The Digital Hub: the new Googleland alternative?
Since the project’s inception, close to 200 companies have progressed through the Digital Hub, generating thousands of skilled jobs
The revamped interior of the Grainstore in the Digital Hub. Photograph: Donal Murphy
The reworked interior of the Grainstore. Photograph: Donal Murphy
The Grainstore is a listed 19th century building in the Liberties
Former shop buildings in the Liberties are renovated as part of the Digital Hub
Fifteen years ago, Bertie Ahern had a vision of developing a digital hub in the Liberties area of Dublin to cater for companies involved in information technology, with Media Lab Europe – a business venture by MIT in Cambridge, Massachusetts – as its anchor.
A State agency was set up in 2003 to advance this bold plan. It was chaired by Paddy Teahon, then secretary-general in the Taoiseach’s Department, with management services initially being provided by MCO, headed by Laura Magahy.
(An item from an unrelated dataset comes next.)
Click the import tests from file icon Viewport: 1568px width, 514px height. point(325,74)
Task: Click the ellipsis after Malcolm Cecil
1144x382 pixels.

But instead of materialising in the Liberties, the digital hub popped up in and around the Grand Canal Dock, mainly because there was a lot of newly built offices that could be snapped up down there. “Googleland” was the outcome, even thought it was entirely unplanned.
In the meantime, Media Lab Europe fell by the wayside, finally closing down its Dublin operation in January 2005 due to a failure to generate commercial revenue. As a result, the Government was left with a dud investment of €50 million in the flagship digital hub project.
This had included the acquisition of key sites on the north and south sides of Thomas Street from Diageo plc, whose Guinness brewery still dominates the area. Had these large sites been developed before the property market crashed, Google might have ended up in the Liberties.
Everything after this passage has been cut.